■ **SELECTED TEXT**
══════════════════════════════
Having said this, Paddy (and your Committee) believe that the pumping back of lockage water alone will enable greater use to be made of the lower reaches of the canal during the summer. If, say, the Byfleet Boat Club wanted to have a rally in Woking, it would remove concerns about how many boats could be allowed to come on, since the water they would use would all be pumped back.
Clearly the scheme will not solve all the water supply problems, in particular those of the Deepcut flight. However, it currently appears to be the only option for improving water supplies anywhere on the canal. Paddy is very aware of the need to continue the search for other sources and is obviously very frustrated that the efforts to secure the use of Bourley Reservoir were frustrated at the last minute by the Army changing its mind. Bourley has the advantage of being above the level of the top pound so that it could supply the whole canal without any pumping, and also of having the right degree of acidity so as to be acceptable to English Nature without any treatment.
The situation at the moment is that the Army now use mains water for domestic purposes and Bourley for more mundane jobs like washing down vehicles. Paddy does not dismiss the possibility of another change of policy, so if anyone knows of a way of persuading the MOD to move the Army to Catterick, our problems could be permanently solved.
Other options have been looked at but permission for any new abstraction of ground water is becoming increasingly difficult, even if a suitable source could be found. Paddy has attempted to follow up rumours about the closure of the Greywell pumping station and the possible availability of some of its supply, but has been unable to get any information. If any member has knowledge of what is going on there, we would like to hear about it.
Forthcoming events in 1999 organised by the Canal Centre
Guided walk along the January Deepcut Flight with Peter Munt. Meet at Deepcut Bridge at 9.30am. £1 per person.
Tuesday 9th February
Heritage guided walk with Paul Hope. Meet at Colt Hill car park, Odiham at 9.30am. £1per person.
Saturday 20th February
Roses & Castles Art Course, Canal Centre Mytchett. 1Oam - 5pm. £37.50 including materials, lunch and refreshments. Pre-booking required. Contact Tina on 01252-370073.
The Lockmaking Experience March Loader and Tim Down. Meet at Deepcut Bridge at 2.00pm. £1 per person.
Tuesday 30th March - Sunday 11th April
Easter Treasure Hunt, Canal Centre Mytchett daily 11am - 4pm. Activity & prize suitable for Under 8's. £1 per child.
══════════════════════════════
■ **GIVEN DATA**
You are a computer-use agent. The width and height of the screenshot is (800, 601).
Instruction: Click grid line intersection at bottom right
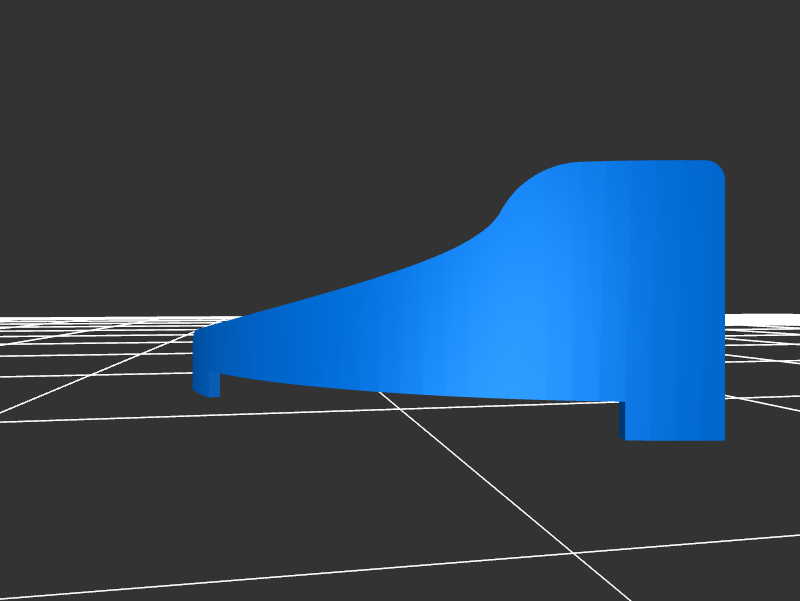pyautogui.click(x=574, y=553)
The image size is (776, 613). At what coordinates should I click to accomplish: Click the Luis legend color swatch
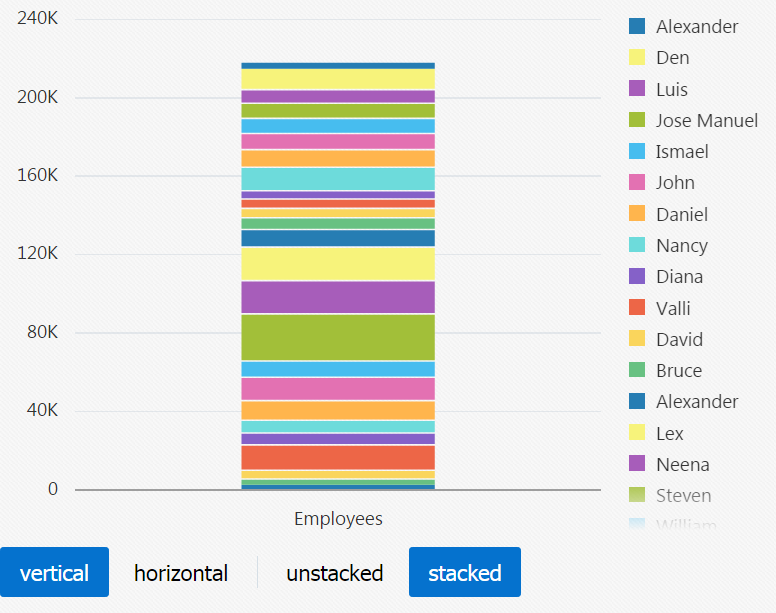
══════════════════════════════
■ **TASK TO COMPLETE**
From the canal passage, extract word for word everything from "Saturday 20th February" to "2.00pm. £1 per person.". The lines after the canal passage are separate material, unrelated to it.

■ **COMPLETED TASK**
Saturday 20th February
Roses & Castles Art Course, Canal Centre Mytchett. 1Oam - 5pm. £37.50 including materials, lunch and refreshments. Pre-booking required. Contact Tina on 01252-370073.
The Lockmaking Experience March Loader and Tim Down. Meet at Deepcut Bridge at 2.00pm. £1 per person.